A decisão atende a uma Ação Direta de Inconstitucionalidade (Adin) impetrada pelo prefeito de Porto Velho. O desembargador Osny Claro de Oliveira entendeu que a norma pode, de fato, reduzir indevidamente os repasses constitucionais de ICMS destinados aos municípios rondonienses.
A ação argumenta que a lei, ao considerar apenas os valores efetivamente recebidos em dinheiro pelo Estado para o cálculo de repartição do ICMS, deixa de fora créditos tributários extintos por compensação ou outras formas legais. Isso permitiria ao Estado reduzir unilateralmente os recursos municipais, comprometendo a autonomia financeira das prefeituras e o pacto federativo. Conforme informação divulgada pelo Rondoniagora.com, a ação cita precedentes do Supremo Tribunal Federal que validam a repartição de receitas mesmo quando há compensação ou transação de créditos tributários.
Entenda os Pontos da Decisão Judicial
O desembargador Osny Claro de Oliveira, ao analisar o pedido, identificou indícios suficientes de inconstitucionalidade para conceder a medida cautelar. Ele destacou que o Estado não pode, por iniciativa própria, reduzir ou limitar a parcela das receitas que são constitucionalmente destinadas aos municípios.
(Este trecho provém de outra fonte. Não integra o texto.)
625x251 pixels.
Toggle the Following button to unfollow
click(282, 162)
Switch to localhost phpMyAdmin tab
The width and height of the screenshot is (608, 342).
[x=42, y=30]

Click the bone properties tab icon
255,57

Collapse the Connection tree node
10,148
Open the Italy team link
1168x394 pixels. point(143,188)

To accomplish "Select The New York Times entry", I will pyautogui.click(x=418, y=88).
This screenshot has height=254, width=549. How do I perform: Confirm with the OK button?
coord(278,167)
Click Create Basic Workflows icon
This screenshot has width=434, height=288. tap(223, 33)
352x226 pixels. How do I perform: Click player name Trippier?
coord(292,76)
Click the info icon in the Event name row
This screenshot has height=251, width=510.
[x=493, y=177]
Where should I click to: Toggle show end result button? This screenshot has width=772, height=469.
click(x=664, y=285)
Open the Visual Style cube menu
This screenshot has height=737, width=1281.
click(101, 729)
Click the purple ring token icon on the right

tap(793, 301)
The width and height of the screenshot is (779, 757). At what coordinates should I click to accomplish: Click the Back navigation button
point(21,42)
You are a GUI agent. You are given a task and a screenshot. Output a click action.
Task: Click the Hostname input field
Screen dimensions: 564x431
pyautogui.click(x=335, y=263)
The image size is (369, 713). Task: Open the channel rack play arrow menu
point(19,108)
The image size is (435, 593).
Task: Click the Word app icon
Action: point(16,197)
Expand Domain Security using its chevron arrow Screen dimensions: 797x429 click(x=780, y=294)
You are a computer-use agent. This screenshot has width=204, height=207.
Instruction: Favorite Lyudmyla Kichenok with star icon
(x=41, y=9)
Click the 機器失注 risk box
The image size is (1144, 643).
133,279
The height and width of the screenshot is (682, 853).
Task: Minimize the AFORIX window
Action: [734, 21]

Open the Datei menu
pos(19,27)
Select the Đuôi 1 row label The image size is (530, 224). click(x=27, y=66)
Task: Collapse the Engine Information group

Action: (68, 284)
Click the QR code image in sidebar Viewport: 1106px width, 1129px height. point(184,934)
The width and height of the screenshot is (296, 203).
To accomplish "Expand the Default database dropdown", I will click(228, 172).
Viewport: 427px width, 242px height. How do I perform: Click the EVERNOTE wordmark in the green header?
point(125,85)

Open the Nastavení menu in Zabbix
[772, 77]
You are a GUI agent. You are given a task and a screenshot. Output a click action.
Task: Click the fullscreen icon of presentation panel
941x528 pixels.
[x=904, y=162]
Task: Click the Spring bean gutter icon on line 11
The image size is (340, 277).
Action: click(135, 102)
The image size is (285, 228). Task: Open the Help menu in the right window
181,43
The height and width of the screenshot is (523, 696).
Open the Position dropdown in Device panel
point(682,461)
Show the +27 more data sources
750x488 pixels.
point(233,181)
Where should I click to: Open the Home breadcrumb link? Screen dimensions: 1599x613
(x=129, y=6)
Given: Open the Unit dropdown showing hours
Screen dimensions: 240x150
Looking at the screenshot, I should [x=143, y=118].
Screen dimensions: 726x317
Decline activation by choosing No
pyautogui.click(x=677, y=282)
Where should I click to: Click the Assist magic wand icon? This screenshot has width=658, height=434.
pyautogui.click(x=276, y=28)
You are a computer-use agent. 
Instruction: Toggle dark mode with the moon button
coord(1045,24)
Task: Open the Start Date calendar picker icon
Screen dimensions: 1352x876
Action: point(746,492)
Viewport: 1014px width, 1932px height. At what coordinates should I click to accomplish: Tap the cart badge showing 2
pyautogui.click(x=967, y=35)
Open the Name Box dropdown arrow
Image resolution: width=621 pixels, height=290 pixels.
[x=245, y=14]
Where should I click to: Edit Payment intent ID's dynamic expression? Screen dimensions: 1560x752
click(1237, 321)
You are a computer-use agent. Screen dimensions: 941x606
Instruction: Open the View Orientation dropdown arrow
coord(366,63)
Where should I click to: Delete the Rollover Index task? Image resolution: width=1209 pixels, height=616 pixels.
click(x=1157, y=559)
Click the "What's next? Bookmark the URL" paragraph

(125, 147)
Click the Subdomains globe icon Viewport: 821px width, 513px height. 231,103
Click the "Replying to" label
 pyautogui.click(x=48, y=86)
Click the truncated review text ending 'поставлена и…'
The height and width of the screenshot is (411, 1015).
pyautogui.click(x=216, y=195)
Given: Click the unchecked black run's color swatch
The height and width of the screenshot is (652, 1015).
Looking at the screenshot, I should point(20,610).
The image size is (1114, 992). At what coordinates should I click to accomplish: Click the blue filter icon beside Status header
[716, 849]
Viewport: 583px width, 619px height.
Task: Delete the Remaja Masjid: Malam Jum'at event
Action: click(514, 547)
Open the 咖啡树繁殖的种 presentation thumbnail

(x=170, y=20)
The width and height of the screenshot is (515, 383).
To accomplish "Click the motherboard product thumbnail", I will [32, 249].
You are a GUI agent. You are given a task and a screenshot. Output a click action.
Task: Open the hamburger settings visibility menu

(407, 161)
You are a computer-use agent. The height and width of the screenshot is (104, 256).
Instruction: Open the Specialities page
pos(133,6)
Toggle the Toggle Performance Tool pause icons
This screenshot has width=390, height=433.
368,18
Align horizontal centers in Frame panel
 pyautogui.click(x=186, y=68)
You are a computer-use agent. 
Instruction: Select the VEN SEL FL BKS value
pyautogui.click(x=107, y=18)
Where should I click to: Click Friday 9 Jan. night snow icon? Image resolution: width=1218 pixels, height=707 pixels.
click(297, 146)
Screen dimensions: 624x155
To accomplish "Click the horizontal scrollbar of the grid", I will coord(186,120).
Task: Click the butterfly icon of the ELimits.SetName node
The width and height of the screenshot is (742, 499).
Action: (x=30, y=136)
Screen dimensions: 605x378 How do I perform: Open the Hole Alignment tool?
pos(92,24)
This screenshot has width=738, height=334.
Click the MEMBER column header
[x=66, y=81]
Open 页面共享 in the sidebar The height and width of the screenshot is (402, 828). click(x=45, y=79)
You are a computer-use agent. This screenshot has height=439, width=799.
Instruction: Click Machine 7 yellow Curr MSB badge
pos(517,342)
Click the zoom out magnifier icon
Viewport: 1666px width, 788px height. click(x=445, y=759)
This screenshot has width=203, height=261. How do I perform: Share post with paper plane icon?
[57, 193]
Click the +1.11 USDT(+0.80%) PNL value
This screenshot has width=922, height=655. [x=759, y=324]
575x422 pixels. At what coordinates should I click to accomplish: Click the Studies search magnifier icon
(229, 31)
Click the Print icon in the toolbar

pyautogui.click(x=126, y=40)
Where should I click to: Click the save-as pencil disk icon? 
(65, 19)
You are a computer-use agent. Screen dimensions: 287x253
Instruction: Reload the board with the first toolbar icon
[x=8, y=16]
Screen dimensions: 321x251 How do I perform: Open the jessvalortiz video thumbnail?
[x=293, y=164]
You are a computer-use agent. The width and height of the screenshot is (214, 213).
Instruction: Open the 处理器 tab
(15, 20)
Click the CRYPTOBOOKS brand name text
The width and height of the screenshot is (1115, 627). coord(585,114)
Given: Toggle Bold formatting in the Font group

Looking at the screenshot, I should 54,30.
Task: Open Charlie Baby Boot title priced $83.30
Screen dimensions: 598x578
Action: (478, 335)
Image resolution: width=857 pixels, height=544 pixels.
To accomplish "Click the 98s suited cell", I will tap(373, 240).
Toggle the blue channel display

A compensação de créditos tributários, mesmo sem ingresso imediato de dinheiro nos cofres estaduais, pode representar uma disponibilidade econômica para o poder público. A decisão ressalta que a lei questionada, ao limitar a base de cálculo apenas ao valor efetivamente ingressado, pode reduzir a base econômica da repartição de receitas tributárias, especialmente em casos de compensação ou transação.
Impacto na Transação Fiscal com a Energisa
A discussão judicial ganhou urgência pois a Lei Estadual 6.328/2026 já foi aplicada na Transação Fiscal nº 01/2026, firmada entre o Estado de Rondônia e a Energisa, no valor de R$ 710.272.003,52. A aplicação da regra questionada, segundo a decisão, excluiria os valores de ICMS extintos por compensação da base de cálculo das transferências constitucionais aos municípios.
O impacto financeiro estimado para os municípios rondonienses, caso a lei prevaleça, é de aproximadamente **R$ 179.303.228,33**. O desembargador considerou a suspensão da regra urgente devido ao risco concreto e imediato de prejuízo às finanças municipais, dificultando a recomposição dos recursos.
Risco Concreto para a Autonomia Financeira Municipal
O magistrado enfatizou que a disciplina legal, se mantida, poderá produzir repercussões financeiras imediatas sobre receitas constitucionalmente destinadas aos municípios. Isso pode afetar diretamente a autonomia financeira das prefeituras e a execução de atividades administrativas essenciais.
Embora não tenha antecipado uma conclusão definitiva sobre a correção da norma, o desembargador considerou que a alegação da prefeitura de Porto Velho é baseada em uma operação já implementada e documentada. Por isso, concedeu a liminar para dar interpretação conforme à Constituição aos dispositivos questionados, suspendendo seus efeitos até o julgamento do mérito da ação.